Nessun problema, invece, per i tredicenni, ai quali la “scuola dell’obbligo” regala l’obbligo della promozione. Per tutti vale la regola che solo non presentandosi all’esame (e facendolo senza validi motivi) o presentandosi con la pistola in pugno (ma solo se carica) si viene bocciati. Perciò andare a scuola significa capire che la realtà è questa: che ti impegni a fare se la promozione è certa? L’impatto col mondo del lavoro (per i pochi fortunati che ci arriveranno) sarà, di conseguenza, tremendo perché in quel contesto vigono tutt’altre regole.
Non si capisce, quindi, il motivo per cui la scuola si faccia vanto di preparare a quel mondo attraverso stage, laboratori, incontri con esperti, se non per comunicare un concetto del tipo “adesso ti trattiamo coi guanti, ma poi ti tratteranno coi guantoni”, che dal punto di vista educativo non ha alcun senso.
In questa atmosfera surreale si infilano (e qui generalizziamo, per carità, così che nessuno si offenda) tanti docenti che regalano voti trasformando per magia un 4 in un 6 proprio in sede di scrutinio finale, ma ancor più i presidi, categoria che da quando la normativa li ha trasformati in dirigenti pensano di poter fare il bello e il cattivo tempo (altra generalizzazione, per gli stessi motivi). Il meccanismo è semplice ed è avallato persino dal ministro Bianchi che, nel suo ultimo decreto sugli esami di Stato, detta (articolo 3): “sono ammessi a sostenere l’esame gli studenti che hanno frequentato l’ultimo anno anche in assenza dei requisiti del decreto legislativo 62/2017”. Il quale afferma che si può deliberare la non ammissione alla classe successiva o all’esame conclusivo del primo ciclo con adeguata motivazione del consiglio di classe.
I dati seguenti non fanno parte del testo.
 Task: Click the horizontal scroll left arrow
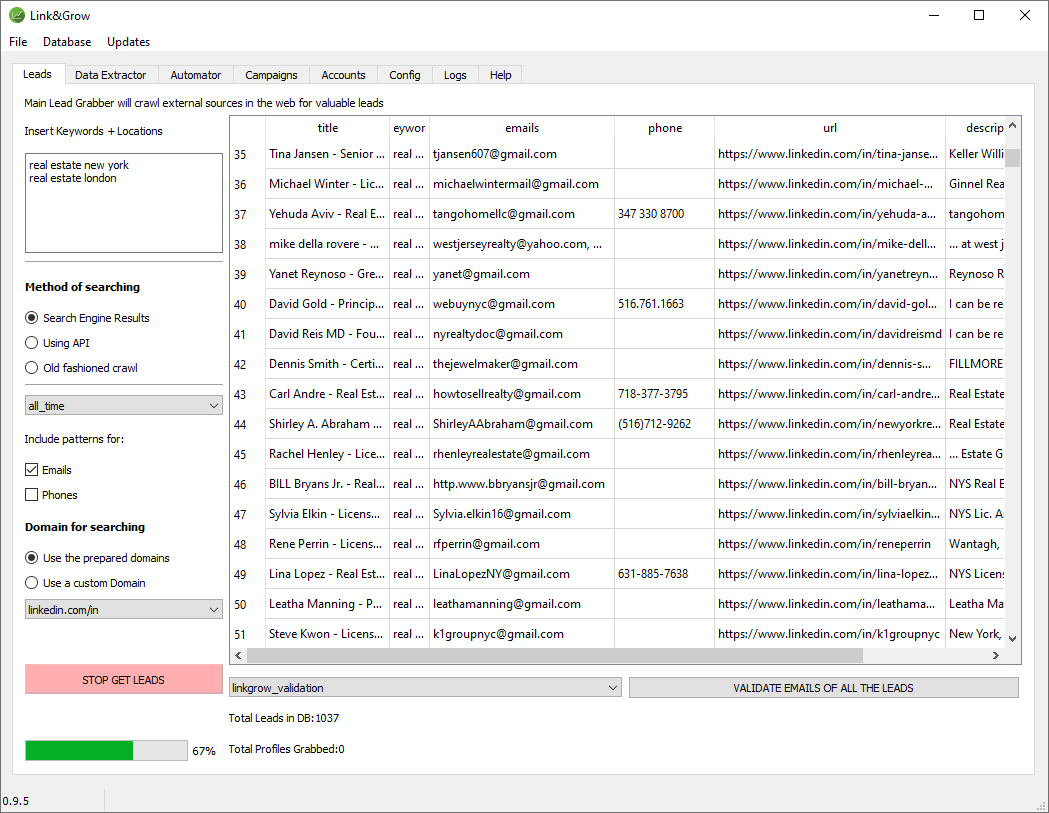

Dunque, la legge c’è, ma è come se non ci fosse, tant’è vero che i presidi (pardon, i dirigenti) ne approfittano subito impedendo, di fatto, che i consigli di classe votino bocciature (non sia mai che un genitore si rivolga all’avvocato e pianti grane). Come? I mezzi o mezzucci sono noti, così come nota è l’arrendevolezza di tanti docenti che finiscono col mettersi in riga per non subirne le conseguenze in fatto di orari di lezione pesanti, incarichi supplettivi e quant’altro.
Qui non si scrive per sentito dire, ma per pluridecennale esperienza e per conferme che giungono in questi giorni da più e più scuole.
In conclusione: la scuola educa (purtroppo) a questa realtà, gli esami (purtroppo) non finiscono mai e le istituzioni (dal vertice romano alla periferia) proseguono (ancora purtroppo) imperterrite sulla strada del non senso. Che non è – lo sottolineo – l’opposto di una scuola che boccia tout court, ma che educa all’impegno, alla fatica e, perdonatemi l’ardire, alla cultura. La vera desaparecida del nostro sistema di istruzione per il quale una riforma sola ormai non basta più.